• **Task brief**:
All lines holding the word "screenshot" are to be copied from the records beneath.

• **Extracted entries**:
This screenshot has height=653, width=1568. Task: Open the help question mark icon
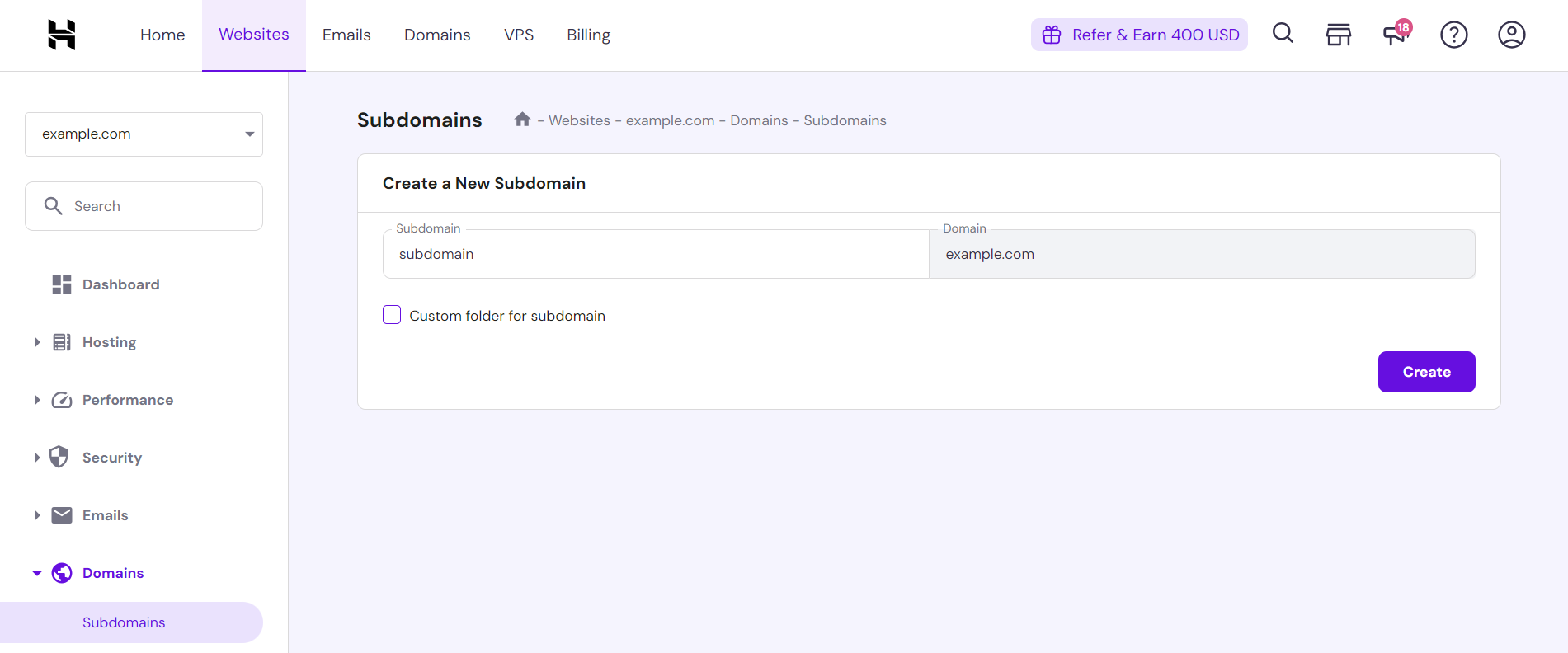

---

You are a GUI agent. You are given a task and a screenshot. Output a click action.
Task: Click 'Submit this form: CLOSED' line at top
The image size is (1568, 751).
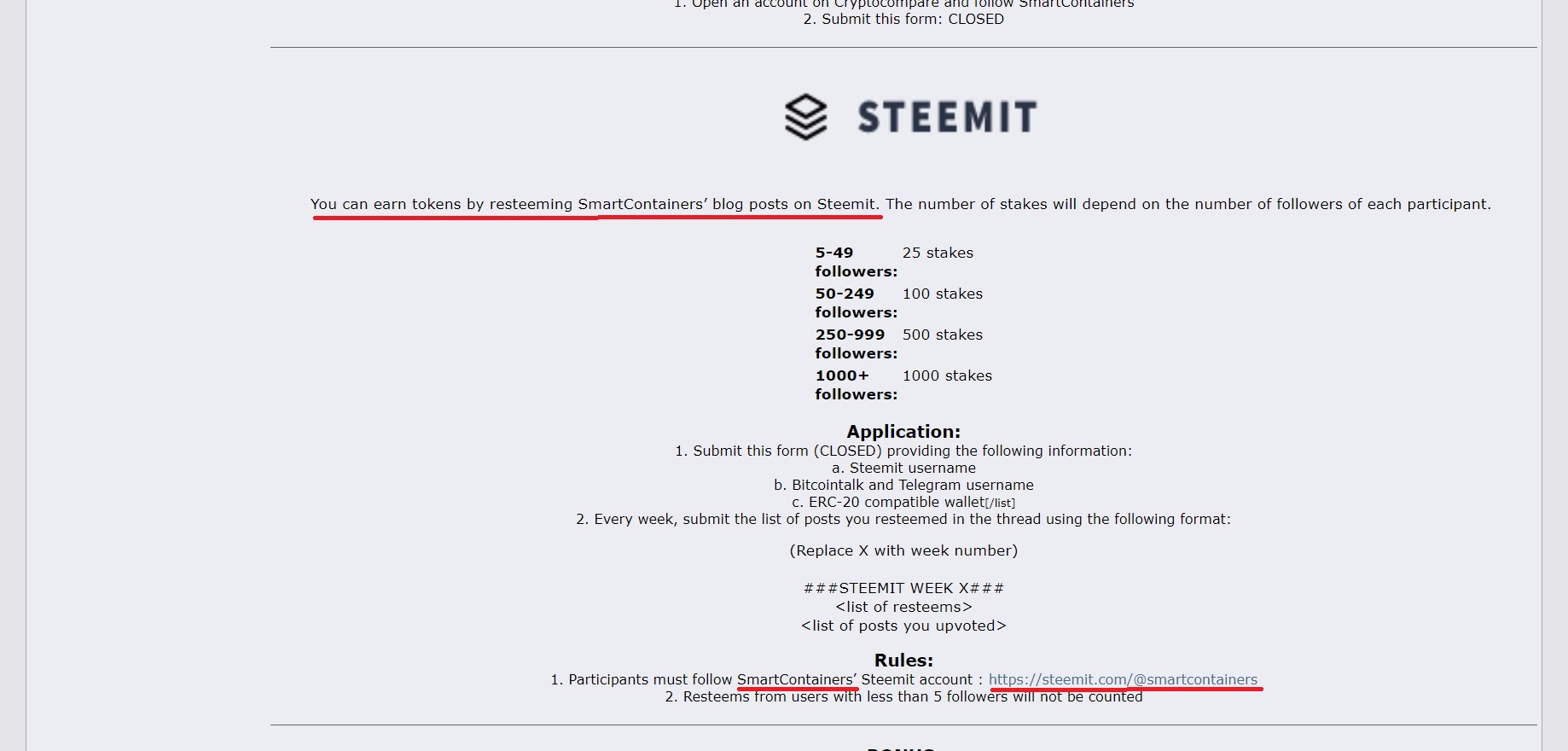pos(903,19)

• **Exercise solution**:
This screenshot has height=653, width=1568. Task: Open the help question mark icon
You are a GUI agent. You are given a task and a screenshot. Output a click action.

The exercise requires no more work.